*** DATA SUPPLIED Section Begins ***

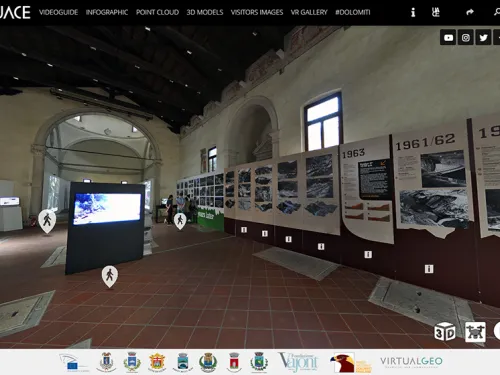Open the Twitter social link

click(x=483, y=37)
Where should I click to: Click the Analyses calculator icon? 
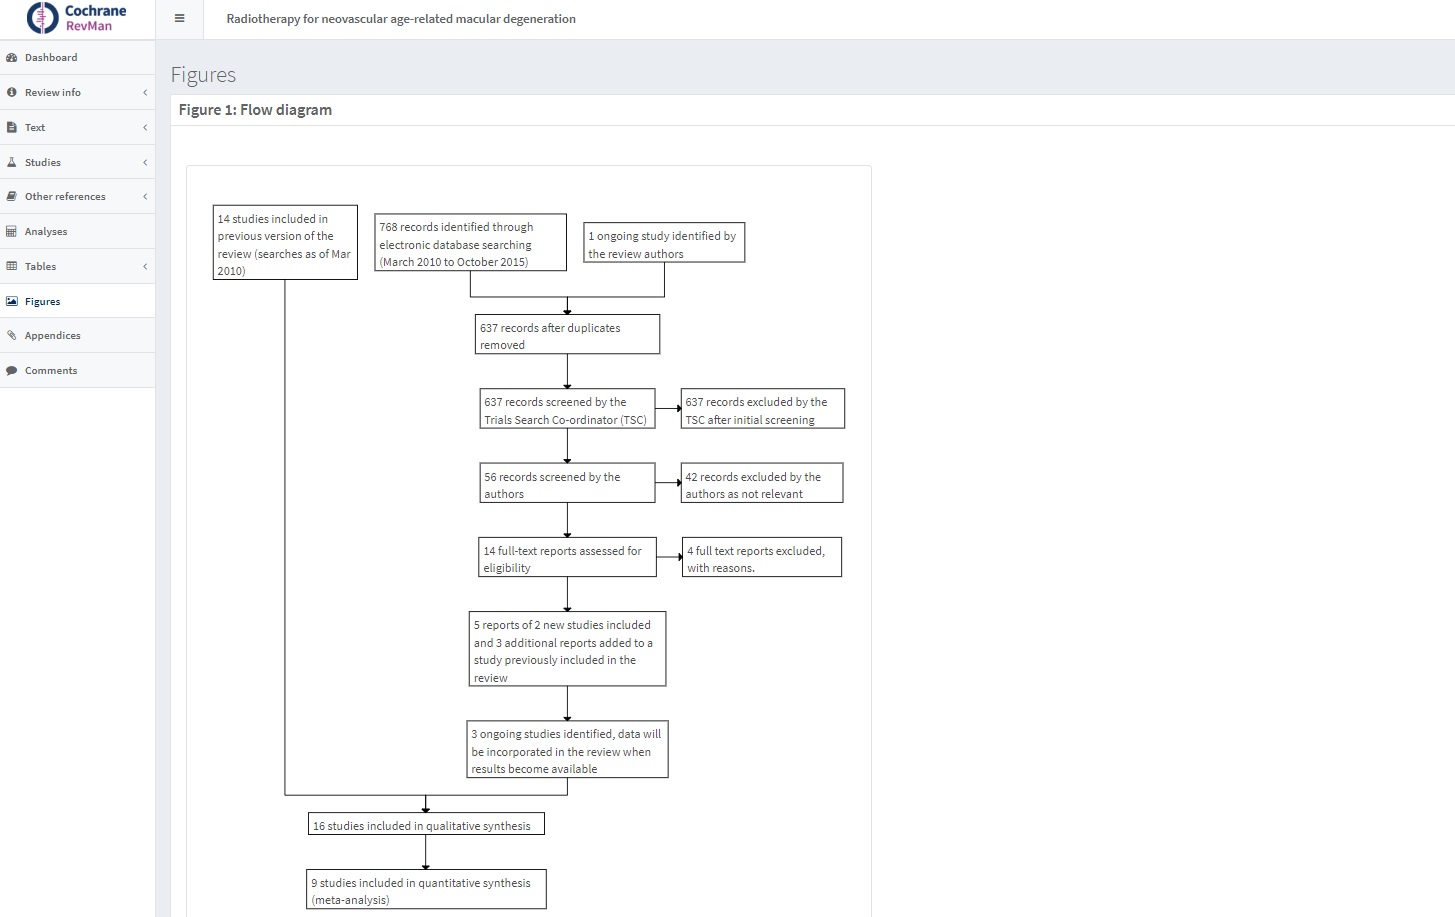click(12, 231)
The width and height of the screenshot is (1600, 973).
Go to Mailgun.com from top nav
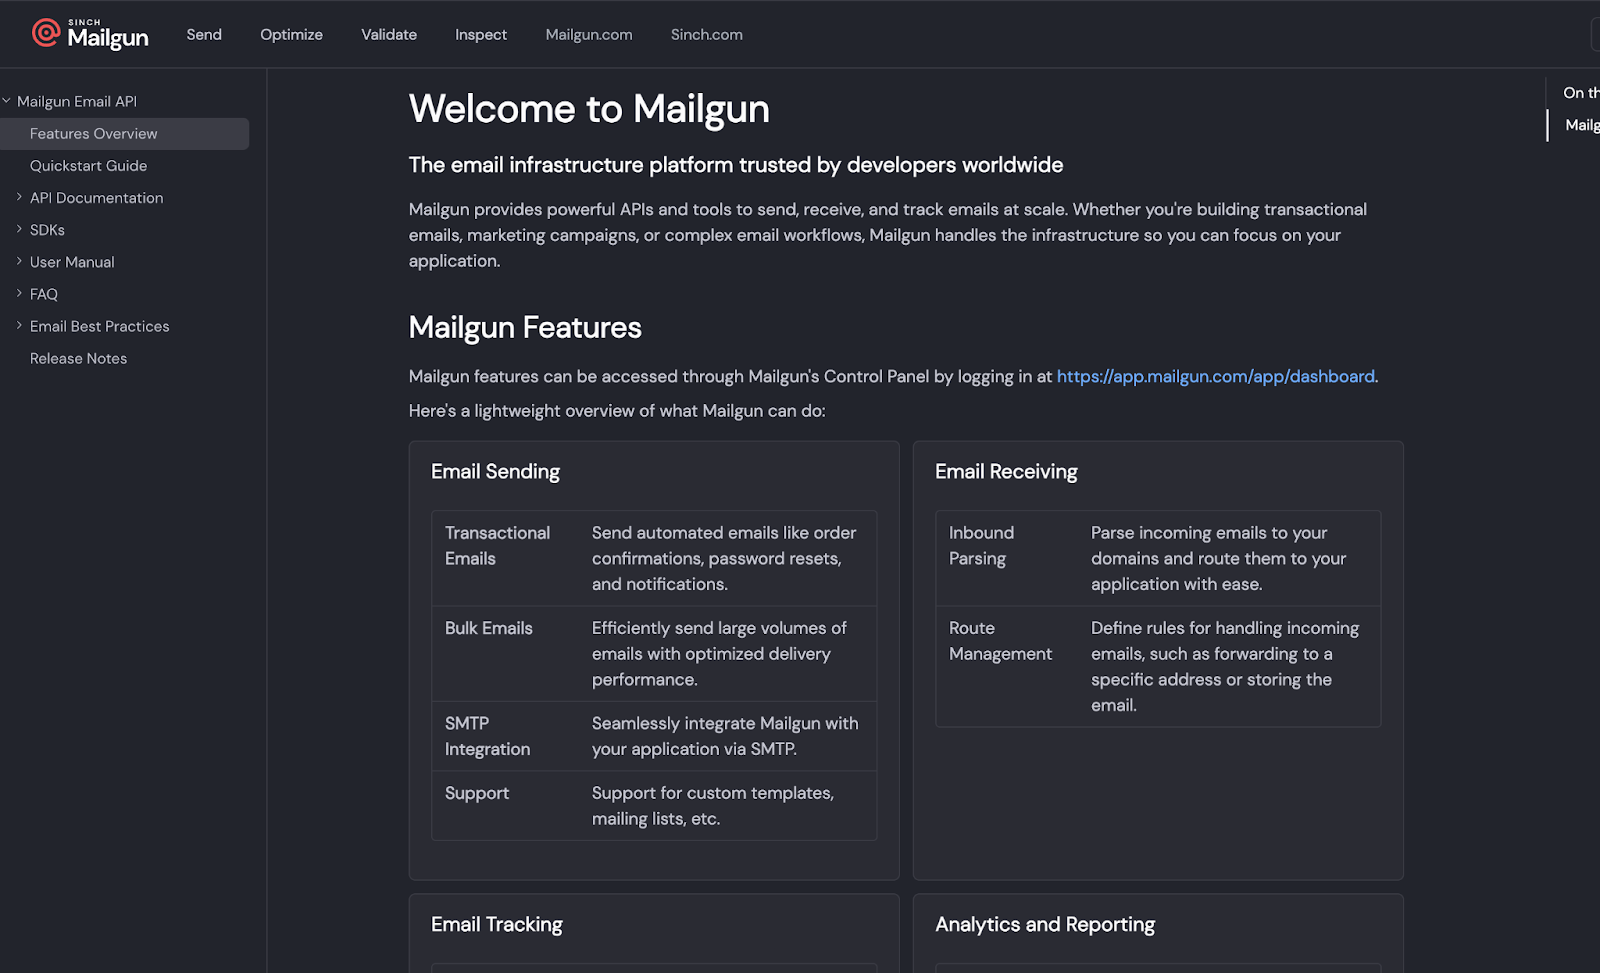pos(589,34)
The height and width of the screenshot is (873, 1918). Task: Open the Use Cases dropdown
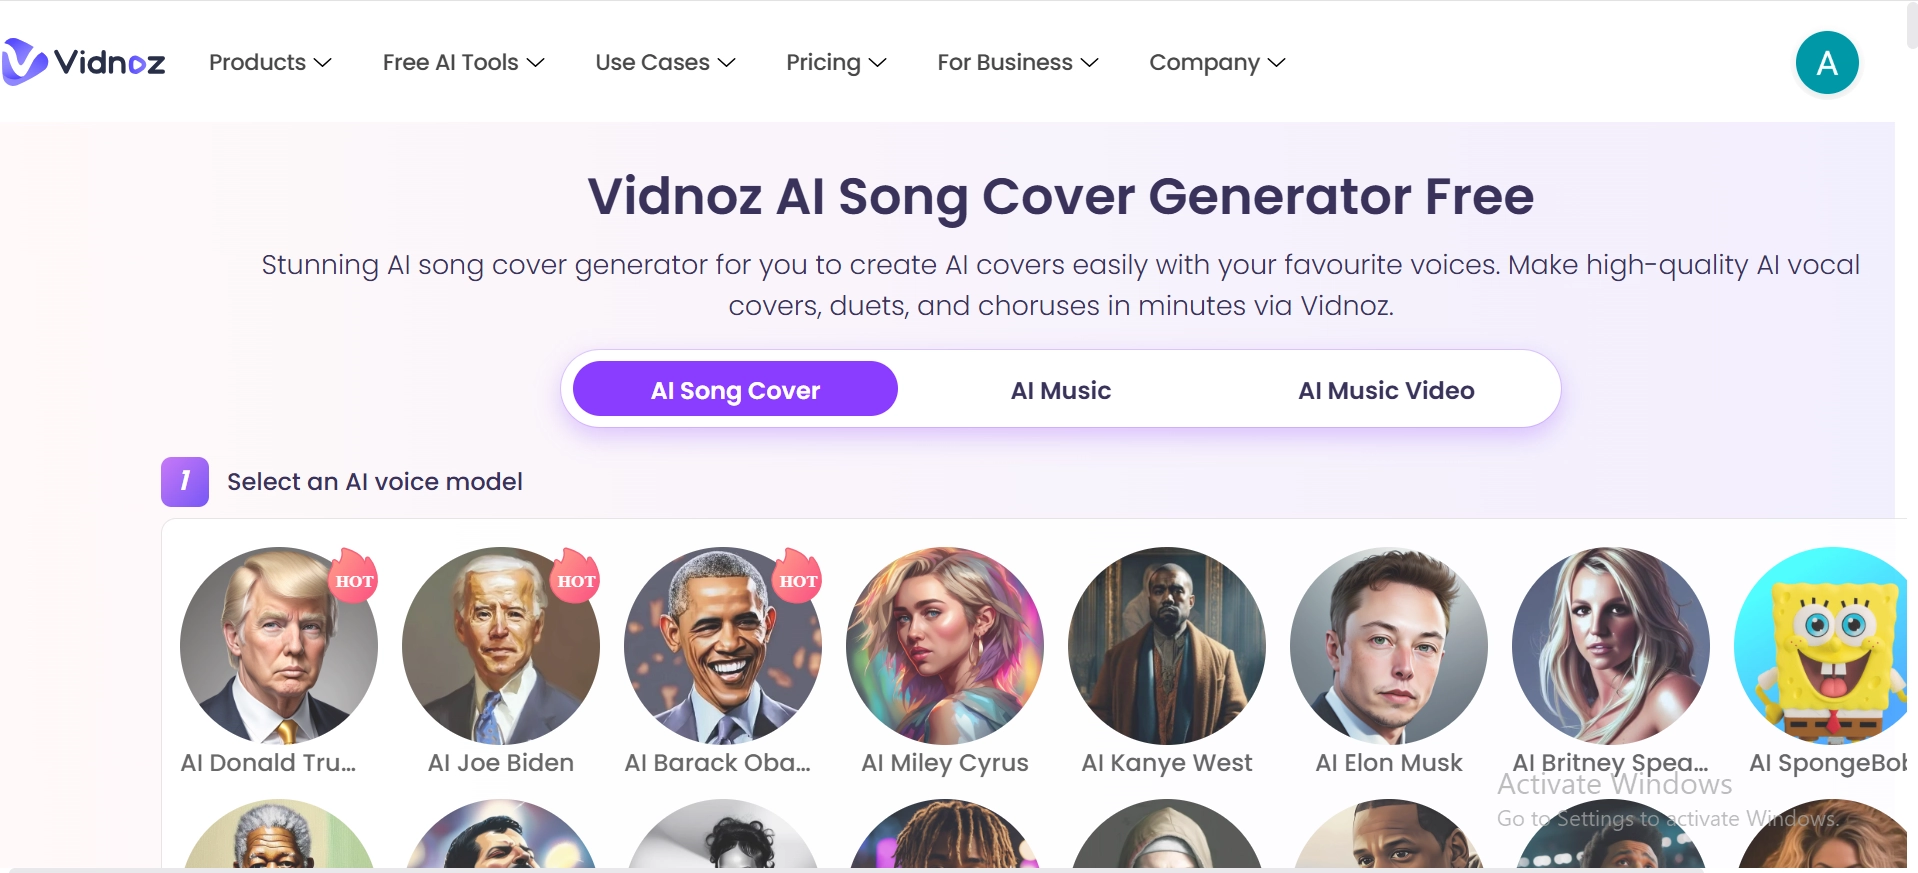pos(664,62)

*** DATA SUPPLIED Section Ends ***

_WHAT IS BEING ASKED_: Extract only the lines from the line containing "Go to Mailgun.com from top nav" through the final line of the listing above, unchanged; pictures stay out of the copy.

_RESPONSE_:
Go to Mailgun.com from top nav
pos(589,34)
The height and width of the screenshot is (873, 1918). Task: Open the Use Cases dropdown
pos(664,62)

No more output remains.